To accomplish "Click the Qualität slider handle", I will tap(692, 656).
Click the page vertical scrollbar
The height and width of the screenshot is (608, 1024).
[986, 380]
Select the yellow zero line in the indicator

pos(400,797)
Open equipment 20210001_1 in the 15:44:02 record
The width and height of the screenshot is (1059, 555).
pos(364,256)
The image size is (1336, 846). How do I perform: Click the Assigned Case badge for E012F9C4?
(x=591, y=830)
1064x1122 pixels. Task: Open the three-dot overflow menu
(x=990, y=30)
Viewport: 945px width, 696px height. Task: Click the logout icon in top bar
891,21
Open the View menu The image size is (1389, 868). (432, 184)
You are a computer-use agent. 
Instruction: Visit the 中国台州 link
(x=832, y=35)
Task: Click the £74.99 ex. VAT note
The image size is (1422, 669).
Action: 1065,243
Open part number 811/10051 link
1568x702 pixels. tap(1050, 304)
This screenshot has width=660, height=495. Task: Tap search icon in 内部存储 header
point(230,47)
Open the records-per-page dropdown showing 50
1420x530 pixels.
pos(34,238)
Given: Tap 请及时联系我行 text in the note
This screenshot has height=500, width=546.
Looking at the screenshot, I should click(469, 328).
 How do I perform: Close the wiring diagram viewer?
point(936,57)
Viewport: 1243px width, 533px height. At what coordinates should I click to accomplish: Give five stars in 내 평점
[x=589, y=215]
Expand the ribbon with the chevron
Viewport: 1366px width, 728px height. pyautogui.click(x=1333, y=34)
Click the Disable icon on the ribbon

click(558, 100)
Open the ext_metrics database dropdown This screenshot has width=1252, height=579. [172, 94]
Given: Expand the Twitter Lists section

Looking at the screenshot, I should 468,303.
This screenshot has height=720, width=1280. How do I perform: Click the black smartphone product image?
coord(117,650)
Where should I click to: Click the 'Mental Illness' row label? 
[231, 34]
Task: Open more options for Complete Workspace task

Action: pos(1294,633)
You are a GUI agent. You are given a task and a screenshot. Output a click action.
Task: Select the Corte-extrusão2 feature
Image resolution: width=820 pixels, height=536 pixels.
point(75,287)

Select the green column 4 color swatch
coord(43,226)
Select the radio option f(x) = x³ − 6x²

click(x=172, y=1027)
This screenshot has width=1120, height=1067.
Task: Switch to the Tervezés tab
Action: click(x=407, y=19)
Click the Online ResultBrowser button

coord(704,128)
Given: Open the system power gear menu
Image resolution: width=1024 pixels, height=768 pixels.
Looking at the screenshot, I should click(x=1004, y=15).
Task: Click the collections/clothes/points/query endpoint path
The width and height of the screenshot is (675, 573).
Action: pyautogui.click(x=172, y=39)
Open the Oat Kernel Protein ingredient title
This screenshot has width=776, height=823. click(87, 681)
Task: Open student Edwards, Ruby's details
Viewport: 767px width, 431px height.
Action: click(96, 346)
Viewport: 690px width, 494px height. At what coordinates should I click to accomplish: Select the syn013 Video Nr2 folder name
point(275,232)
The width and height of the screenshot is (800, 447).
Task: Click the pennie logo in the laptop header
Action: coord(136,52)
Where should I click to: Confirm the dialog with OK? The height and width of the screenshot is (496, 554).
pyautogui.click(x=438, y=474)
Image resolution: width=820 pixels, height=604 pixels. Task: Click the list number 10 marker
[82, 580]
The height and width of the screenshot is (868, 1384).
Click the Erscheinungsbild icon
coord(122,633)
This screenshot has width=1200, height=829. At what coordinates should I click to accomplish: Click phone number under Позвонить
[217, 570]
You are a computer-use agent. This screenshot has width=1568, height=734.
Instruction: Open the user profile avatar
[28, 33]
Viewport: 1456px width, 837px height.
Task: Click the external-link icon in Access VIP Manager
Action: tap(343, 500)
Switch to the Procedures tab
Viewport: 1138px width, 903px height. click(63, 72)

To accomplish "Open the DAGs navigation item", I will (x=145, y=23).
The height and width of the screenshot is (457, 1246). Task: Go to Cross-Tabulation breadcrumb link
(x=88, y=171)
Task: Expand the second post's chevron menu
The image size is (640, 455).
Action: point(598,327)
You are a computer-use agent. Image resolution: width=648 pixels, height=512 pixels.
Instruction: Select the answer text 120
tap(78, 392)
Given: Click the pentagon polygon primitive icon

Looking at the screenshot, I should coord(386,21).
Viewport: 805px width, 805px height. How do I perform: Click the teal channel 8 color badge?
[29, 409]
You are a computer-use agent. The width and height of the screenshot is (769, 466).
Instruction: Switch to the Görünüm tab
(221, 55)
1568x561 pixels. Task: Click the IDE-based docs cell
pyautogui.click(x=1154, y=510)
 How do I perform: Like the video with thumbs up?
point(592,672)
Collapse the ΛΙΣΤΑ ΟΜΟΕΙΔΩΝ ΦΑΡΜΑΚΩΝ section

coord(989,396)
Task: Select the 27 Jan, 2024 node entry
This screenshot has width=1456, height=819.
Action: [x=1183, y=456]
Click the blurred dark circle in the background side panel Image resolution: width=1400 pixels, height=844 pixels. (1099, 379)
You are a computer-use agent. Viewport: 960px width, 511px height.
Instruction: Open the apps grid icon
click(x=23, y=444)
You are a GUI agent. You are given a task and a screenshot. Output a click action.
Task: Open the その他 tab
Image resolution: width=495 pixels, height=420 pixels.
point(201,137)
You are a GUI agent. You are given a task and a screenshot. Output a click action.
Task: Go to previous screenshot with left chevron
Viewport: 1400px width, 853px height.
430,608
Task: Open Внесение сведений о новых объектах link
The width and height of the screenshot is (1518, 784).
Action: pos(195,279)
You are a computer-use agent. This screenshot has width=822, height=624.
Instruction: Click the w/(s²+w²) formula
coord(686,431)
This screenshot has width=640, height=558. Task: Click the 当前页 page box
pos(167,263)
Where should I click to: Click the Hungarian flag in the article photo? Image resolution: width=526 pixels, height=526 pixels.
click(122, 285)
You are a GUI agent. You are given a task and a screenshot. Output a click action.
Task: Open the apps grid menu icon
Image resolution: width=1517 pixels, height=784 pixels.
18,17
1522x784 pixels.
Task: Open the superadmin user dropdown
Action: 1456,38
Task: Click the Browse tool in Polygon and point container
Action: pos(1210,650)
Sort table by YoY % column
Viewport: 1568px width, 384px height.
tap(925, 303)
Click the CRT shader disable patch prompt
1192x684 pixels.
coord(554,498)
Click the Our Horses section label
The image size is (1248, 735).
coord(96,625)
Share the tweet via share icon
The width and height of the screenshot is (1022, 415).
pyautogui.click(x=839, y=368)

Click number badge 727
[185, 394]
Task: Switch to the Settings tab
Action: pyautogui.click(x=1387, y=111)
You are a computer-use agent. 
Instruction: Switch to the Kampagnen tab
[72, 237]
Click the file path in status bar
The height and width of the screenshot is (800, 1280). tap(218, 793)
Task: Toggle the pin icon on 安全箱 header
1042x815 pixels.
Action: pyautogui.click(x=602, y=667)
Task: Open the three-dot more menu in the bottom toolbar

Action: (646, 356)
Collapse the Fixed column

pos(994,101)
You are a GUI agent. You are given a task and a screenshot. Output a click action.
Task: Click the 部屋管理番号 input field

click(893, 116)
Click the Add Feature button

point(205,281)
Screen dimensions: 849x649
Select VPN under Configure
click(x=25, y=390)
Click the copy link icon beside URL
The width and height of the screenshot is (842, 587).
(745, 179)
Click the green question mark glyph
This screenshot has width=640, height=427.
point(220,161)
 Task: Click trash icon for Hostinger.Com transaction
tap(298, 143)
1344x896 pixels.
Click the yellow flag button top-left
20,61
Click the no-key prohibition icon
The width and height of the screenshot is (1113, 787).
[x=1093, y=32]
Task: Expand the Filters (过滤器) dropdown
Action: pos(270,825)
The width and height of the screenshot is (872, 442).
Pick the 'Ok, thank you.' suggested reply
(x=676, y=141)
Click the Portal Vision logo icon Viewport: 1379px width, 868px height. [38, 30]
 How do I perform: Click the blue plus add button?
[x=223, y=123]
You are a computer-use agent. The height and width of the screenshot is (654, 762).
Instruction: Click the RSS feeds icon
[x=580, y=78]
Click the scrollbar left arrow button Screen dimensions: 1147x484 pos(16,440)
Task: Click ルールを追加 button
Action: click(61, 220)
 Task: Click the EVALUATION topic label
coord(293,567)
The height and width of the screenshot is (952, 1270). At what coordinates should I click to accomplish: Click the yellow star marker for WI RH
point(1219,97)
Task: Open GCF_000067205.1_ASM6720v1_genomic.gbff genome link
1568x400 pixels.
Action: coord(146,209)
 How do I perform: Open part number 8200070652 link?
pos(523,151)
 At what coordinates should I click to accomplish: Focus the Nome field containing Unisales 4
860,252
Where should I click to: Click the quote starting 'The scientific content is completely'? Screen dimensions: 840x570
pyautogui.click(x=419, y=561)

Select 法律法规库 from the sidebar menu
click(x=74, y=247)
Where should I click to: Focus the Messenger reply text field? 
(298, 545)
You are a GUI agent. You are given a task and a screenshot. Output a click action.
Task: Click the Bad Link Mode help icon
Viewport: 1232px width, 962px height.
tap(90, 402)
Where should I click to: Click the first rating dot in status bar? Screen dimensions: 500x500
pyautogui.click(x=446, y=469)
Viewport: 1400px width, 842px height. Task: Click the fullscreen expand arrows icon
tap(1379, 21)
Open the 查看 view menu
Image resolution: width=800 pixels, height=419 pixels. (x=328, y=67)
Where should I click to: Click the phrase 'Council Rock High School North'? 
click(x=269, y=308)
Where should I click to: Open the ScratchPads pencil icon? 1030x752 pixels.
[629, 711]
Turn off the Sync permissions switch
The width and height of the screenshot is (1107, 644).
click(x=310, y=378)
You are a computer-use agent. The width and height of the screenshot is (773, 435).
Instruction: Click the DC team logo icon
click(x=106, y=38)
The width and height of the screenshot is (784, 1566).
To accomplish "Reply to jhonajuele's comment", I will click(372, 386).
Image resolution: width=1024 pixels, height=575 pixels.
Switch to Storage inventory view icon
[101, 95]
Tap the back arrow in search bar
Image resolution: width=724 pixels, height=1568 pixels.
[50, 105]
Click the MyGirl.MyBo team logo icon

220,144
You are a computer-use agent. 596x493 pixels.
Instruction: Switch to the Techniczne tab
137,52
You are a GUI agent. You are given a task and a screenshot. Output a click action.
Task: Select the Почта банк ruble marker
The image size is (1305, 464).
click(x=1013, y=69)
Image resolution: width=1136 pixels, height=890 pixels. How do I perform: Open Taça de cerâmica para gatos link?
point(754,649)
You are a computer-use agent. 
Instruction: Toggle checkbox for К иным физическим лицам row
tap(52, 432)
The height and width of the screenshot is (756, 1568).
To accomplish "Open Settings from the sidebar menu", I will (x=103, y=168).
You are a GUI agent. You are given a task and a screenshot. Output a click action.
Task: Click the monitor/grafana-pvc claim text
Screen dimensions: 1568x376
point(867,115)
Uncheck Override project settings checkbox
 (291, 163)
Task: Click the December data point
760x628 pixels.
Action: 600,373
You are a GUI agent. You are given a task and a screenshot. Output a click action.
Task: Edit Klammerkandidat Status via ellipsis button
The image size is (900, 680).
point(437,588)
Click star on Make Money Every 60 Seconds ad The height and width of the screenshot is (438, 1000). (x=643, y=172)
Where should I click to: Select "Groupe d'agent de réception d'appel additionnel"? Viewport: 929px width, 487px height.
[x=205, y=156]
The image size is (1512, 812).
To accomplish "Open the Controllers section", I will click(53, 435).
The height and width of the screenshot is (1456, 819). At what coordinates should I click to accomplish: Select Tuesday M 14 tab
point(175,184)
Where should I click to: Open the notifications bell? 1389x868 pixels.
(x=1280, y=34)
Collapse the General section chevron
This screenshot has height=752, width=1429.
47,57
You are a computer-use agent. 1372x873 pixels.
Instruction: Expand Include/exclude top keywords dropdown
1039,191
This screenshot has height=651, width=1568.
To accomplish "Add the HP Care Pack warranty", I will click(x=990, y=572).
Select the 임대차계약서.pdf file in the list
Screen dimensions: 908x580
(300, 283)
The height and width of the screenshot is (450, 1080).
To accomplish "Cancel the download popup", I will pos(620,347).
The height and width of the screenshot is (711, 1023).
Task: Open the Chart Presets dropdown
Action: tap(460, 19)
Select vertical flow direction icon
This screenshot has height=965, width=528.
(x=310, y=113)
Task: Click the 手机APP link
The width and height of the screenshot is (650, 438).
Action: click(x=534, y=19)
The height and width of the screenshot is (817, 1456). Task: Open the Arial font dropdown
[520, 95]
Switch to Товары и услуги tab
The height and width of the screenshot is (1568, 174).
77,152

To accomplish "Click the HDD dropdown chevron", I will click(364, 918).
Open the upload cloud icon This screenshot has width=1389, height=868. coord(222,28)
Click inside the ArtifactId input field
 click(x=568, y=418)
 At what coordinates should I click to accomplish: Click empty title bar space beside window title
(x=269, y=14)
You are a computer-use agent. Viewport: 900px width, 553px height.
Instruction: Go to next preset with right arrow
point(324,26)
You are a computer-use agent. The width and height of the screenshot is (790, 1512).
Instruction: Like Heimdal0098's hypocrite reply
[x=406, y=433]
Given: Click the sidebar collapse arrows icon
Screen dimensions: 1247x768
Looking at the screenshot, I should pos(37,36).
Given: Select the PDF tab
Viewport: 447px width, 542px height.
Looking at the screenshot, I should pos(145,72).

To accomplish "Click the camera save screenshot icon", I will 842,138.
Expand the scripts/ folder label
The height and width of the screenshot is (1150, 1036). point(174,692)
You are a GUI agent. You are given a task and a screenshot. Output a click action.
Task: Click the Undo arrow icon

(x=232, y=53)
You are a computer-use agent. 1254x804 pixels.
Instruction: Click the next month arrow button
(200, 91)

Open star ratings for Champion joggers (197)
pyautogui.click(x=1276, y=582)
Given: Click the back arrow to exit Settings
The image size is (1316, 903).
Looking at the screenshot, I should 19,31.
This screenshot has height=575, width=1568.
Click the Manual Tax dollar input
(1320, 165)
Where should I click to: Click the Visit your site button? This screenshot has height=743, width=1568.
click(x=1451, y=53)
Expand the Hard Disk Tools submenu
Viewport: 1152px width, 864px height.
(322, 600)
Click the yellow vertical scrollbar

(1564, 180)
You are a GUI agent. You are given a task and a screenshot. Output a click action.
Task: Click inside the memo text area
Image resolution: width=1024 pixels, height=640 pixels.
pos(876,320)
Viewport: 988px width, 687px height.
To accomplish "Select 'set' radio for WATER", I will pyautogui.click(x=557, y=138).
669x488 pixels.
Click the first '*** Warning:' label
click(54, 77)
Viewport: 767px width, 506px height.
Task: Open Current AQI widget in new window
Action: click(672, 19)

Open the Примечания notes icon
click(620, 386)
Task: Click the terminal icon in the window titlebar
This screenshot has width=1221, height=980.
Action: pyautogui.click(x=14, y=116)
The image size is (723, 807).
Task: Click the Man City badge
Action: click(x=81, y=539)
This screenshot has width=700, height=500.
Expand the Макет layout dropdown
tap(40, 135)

══════════════════════════════

> ASSIGNMENT:
Set down again, word for word, the stretch of records from the line with "Task: Open GCF_000067205.1_ASM6720v1_genomic.gbff" to the line with "Task: Select the Почта банк ruble marker", both of those lines included.

> ANSWER FOR THIS EXERCISE:
Task: Open GCF_000067205.1_ASM6720v1_genomic.gbff genome link
1568x400 pixels.
Action: coord(146,209)
 How do I perform: Open part number 8200070652 link?
pos(523,151)
 At what coordinates should I click to accomplish: Focus the Nome field containing Unisales 4
860,252
Where should I click to: Click the quote starting 'The scientific content is completely'? Screen dimensions: 840x570
pyautogui.click(x=419, y=561)

Select 法律法规库 from the sidebar menu
click(x=74, y=247)
Where should I click to: Focus the Messenger reply text field? 
(298, 545)
You are a GUI agent. You are given a task and a screenshot. Output a click action.
Task: Click the Bad Link Mode help icon
Viewport: 1232px width, 962px height.
tap(90, 402)
Where should I click to: Click the first rating dot in status bar? Screen dimensions: 500x500
pyautogui.click(x=446, y=469)
Viewport: 1400px width, 842px height. Task: Click the fullscreen expand arrows icon
tap(1379, 21)
Open the 查看 view menu
Image resolution: width=800 pixels, height=419 pixels. (x=328, y=67)
Where should I click to: Click the phrase 'Council Rock High School North'? 
click(x=269, y=308)
Where should I click to: Open the ScratchPads pencil icon? 1030x752 pixels.
[629, 711]
Turn off the Sync permissions switch
The width and height of the screenshot is (1107, 644).
click(x=310, y=378)
You are a computer-use agent. The width and height of the screenshot is (773, 435).
Instruction: Click the DC team logo icon
click(x=106, y=38)
The width and height of the screenshot is (784, 1566).
To accomplish "Reply to jhonajuele's comment", I will click(372, 386).
Image resolution: width=1024 pixels, height=575 pixels.
Switch to Storage inventory view icon
[101, 95]
Tap the back arrow in search bar
Image resolution: width=724 pixels, height=1568 pixels.
[50, 105]
Click the MyGirl.MyBo team logo icon

220,144
You are a computer-use agent. 596x493 pixels.
Instruction: Switch to the Techniczne tab
137,52
You are a GUI agent. You are given a task and a screenshot. Output a click action.
Task: Select the Почта банк ruble marker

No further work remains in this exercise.